Roll or volumen: Individual pieces of papyrus could be used for short documents, but for longer texts, numerous papyrus sheets would be joined into a long, horizontal writing surface that could be rolled from the ends. (Think of the side-to-side rolling of a Torah scroll, not the top-to-bottom rolling of the scrolls used by medieval heralds in movies.)
The papyrus would be rolled so that the side with the fibers running horizontally was on the inside. This was the surface that would be written on, and the scribe could use the fibers to guide the writing. A papyrus roll is called a volumen in Latin (plural: volumina). This is where we get our word volume.
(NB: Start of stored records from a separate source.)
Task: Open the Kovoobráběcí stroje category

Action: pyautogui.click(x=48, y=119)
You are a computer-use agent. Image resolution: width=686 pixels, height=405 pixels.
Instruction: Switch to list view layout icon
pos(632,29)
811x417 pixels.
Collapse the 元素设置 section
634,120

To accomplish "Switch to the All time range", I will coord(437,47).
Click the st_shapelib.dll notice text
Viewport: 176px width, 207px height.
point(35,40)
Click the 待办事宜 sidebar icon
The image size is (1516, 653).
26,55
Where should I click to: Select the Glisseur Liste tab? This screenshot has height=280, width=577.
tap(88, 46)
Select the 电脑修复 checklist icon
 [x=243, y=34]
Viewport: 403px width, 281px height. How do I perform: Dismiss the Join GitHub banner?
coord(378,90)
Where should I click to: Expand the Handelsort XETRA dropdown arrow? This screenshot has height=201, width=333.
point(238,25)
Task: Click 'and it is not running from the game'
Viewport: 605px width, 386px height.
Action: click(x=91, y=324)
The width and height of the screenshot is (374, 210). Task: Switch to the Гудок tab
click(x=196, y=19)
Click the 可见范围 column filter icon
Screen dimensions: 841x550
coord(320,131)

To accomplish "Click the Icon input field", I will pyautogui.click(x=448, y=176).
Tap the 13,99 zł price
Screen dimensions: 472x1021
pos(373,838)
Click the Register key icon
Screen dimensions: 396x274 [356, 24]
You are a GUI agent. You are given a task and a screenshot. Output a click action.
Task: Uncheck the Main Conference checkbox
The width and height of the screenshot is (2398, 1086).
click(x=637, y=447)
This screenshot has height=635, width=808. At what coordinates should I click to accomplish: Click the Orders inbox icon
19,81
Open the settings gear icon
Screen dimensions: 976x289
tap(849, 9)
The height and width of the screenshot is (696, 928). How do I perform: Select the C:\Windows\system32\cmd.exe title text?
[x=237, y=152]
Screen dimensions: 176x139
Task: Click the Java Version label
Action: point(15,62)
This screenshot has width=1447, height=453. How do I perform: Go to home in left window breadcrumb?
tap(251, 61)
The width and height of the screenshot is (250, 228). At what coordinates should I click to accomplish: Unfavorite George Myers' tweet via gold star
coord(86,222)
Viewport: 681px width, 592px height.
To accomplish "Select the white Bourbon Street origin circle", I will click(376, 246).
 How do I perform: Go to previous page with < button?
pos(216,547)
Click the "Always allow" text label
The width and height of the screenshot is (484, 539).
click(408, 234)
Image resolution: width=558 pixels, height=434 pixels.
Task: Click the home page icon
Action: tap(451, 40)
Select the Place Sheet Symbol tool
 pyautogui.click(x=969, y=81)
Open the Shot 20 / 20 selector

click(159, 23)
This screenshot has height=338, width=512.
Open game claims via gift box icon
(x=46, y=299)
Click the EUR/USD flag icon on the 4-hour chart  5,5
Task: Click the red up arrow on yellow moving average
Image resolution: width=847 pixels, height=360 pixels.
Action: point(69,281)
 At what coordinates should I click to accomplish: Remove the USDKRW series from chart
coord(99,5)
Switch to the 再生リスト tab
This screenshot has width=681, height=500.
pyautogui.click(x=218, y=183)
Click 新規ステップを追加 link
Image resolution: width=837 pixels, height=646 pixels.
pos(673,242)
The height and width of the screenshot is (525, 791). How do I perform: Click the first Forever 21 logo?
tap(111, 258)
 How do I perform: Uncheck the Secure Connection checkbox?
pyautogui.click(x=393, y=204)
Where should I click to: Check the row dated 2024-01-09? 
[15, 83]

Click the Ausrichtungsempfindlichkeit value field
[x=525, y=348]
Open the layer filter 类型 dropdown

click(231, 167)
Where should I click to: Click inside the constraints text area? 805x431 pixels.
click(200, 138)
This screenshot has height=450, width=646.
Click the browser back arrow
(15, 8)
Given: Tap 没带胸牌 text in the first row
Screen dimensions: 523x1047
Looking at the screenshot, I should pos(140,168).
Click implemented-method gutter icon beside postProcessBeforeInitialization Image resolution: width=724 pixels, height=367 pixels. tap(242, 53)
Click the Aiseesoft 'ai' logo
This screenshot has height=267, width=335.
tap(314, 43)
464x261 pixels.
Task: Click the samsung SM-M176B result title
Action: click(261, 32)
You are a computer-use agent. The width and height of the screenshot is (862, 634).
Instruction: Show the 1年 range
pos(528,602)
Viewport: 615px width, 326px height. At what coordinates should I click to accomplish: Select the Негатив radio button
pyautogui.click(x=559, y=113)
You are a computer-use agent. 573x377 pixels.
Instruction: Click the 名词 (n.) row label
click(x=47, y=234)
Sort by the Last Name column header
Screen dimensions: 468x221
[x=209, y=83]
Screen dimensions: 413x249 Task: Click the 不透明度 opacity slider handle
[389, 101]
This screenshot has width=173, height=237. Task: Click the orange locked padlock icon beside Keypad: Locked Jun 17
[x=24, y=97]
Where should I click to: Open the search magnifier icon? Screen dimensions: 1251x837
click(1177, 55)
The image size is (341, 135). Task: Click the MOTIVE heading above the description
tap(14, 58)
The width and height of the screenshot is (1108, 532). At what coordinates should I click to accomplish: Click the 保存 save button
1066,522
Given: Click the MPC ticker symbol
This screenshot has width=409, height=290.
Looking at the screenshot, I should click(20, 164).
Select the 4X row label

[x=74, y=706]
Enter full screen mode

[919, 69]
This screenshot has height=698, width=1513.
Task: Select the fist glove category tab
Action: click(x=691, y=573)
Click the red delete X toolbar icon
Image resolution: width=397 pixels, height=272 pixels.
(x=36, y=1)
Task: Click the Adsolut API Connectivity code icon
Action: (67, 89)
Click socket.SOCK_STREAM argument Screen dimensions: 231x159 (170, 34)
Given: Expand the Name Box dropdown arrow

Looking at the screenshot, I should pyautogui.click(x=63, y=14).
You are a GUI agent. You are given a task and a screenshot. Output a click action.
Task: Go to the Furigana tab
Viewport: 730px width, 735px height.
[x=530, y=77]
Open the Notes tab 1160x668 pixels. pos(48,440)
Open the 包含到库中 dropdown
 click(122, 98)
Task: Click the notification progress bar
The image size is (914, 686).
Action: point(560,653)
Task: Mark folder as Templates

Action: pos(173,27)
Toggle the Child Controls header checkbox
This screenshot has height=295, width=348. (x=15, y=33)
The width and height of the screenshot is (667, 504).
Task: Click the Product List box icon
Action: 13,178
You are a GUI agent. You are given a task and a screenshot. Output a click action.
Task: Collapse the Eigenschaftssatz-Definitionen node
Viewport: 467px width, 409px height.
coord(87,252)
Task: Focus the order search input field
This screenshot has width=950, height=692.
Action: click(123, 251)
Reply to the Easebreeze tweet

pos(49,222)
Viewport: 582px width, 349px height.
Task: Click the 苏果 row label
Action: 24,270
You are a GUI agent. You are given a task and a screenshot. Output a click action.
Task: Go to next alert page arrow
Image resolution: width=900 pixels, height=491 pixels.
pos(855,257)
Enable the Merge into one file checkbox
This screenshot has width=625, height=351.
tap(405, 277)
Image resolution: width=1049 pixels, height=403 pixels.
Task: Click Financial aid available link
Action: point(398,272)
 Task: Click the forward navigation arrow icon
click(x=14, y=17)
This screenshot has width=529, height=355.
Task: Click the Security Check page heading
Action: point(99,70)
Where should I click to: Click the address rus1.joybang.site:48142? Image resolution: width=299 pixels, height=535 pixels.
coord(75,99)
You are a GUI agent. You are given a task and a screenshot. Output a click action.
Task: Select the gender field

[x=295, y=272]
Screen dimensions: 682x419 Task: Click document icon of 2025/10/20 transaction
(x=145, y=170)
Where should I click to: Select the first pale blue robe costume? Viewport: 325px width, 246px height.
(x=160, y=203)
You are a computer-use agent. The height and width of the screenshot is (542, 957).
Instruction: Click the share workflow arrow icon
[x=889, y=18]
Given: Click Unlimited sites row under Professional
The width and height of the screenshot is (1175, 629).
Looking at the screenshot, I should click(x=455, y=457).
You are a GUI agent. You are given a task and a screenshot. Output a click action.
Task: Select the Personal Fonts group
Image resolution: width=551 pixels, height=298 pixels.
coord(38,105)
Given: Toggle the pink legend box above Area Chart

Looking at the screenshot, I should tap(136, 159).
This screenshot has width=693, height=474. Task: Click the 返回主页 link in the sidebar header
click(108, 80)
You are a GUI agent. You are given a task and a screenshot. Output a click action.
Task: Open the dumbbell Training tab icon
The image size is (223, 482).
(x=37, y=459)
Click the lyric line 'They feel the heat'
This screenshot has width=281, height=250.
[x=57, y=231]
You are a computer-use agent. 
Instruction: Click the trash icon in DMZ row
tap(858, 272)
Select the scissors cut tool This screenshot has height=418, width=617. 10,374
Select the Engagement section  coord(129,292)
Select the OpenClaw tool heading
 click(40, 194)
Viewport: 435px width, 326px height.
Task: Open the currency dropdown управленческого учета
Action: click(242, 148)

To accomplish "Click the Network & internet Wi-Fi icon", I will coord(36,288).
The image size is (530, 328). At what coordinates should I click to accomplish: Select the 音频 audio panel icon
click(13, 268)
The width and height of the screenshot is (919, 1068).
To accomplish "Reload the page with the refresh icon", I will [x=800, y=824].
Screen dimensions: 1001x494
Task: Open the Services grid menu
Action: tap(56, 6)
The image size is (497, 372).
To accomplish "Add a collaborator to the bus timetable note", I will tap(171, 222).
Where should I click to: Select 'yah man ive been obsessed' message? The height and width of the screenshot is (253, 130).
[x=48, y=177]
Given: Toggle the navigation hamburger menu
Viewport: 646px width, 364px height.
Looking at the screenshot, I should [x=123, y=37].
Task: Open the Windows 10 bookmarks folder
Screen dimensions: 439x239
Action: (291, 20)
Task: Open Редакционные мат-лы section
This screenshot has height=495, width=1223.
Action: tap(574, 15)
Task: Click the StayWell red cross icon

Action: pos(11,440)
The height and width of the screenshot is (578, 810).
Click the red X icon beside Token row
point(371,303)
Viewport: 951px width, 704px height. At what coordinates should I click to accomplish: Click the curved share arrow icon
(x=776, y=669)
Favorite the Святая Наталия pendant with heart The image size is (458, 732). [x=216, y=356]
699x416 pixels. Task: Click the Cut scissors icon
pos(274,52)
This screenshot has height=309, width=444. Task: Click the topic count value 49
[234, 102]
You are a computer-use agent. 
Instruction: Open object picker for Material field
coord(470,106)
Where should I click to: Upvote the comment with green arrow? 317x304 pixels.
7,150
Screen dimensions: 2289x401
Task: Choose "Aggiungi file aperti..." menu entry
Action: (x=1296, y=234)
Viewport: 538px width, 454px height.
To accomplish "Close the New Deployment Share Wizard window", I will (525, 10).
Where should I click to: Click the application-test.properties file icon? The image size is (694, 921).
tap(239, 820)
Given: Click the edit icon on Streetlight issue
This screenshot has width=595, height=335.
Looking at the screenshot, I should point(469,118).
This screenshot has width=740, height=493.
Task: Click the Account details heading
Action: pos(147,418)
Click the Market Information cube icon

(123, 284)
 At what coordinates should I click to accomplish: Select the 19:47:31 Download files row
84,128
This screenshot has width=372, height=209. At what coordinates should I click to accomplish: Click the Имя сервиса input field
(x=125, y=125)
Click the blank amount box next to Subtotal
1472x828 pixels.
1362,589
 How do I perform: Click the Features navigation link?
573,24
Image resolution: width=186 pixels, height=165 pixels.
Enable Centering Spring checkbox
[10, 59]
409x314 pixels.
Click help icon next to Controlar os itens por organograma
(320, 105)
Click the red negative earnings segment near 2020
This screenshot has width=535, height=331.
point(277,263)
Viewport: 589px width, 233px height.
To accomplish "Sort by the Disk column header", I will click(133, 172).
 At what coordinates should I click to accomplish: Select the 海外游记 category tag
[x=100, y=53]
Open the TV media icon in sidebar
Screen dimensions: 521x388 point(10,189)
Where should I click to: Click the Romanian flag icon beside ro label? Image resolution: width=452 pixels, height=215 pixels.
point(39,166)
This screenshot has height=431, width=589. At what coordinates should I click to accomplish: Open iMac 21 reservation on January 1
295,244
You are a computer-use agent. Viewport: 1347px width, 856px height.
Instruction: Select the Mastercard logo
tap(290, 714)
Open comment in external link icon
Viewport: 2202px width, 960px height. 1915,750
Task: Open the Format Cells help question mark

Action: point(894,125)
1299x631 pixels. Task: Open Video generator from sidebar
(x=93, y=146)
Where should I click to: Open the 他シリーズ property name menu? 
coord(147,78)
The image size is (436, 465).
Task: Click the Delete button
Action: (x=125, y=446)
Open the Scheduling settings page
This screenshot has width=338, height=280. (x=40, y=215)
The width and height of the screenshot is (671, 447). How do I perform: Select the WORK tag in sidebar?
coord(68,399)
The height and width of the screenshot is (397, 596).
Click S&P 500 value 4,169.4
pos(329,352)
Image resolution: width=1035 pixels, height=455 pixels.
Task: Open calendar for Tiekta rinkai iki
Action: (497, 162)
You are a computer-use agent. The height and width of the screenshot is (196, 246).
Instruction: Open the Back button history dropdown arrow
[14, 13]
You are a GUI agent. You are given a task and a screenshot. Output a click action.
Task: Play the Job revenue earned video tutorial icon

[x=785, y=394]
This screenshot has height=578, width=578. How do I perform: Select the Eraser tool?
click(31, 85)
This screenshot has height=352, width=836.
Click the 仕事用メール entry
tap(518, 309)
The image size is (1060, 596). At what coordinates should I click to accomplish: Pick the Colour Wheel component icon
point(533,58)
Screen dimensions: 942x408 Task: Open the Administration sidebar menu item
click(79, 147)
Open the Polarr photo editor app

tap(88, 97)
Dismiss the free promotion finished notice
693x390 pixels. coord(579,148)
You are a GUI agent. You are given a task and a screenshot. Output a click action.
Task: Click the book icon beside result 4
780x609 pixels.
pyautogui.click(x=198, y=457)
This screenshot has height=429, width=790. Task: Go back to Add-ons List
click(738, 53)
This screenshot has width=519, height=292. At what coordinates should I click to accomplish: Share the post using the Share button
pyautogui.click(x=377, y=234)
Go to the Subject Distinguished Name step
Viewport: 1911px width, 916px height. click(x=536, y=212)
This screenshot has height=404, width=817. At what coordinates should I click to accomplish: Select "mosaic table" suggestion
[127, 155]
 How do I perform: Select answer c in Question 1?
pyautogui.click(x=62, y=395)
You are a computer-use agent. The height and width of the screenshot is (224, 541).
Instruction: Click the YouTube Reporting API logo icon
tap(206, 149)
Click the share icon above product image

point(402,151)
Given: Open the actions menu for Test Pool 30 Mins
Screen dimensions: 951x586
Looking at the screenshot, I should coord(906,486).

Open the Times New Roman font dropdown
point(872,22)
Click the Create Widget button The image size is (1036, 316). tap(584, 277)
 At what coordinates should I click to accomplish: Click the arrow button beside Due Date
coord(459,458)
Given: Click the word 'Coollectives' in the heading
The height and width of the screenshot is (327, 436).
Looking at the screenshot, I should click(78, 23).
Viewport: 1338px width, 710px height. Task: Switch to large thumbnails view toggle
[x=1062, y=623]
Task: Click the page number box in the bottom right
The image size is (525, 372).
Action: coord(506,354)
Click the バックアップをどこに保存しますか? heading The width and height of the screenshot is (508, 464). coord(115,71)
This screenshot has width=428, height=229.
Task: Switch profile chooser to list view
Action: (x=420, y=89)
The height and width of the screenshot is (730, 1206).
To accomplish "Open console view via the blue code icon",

A whole book would fill up many volumina — many volumes.
Parchment and the Codex
Parchment: From late antiquity through the Middle Ages, the normal writing support was parchment, which is animal skin. (We will discuss the transition from papyrus to parchment in Unit 3.) Parchment was normally made from the skin of sheep, or calves for larger books, and, in southern Europe, sometimes goats. The term vellum derives from the word for calf and is generally but imprecisely used to mean extra-fine or high-grade parchment. In this course, we stick to the word parchment.
Making parchment: To make parchment, the animal skin was soaked in lime and water and then scraped to remove the hair from the outside surface and the flesh from the inside. In finished parchment, it is very often still possible to tell the side that used to have the hair (the hair side) from the side that used to have the flesh (the flesh side), because the latter is smoother and the former slightly shinier, sometimes with visible hair follicles.
Folio and bifolium: A sheet of prepared parchment would be folded in half to make two leaves, or four pages. A leaf of a manuscript is called a folio and a single sheet of parchment that forms two folios is called a bifolium (plural: bifolia). Two folios that are physically joined together at the fold — part of the same sheet of parchment — are said to be conjoint.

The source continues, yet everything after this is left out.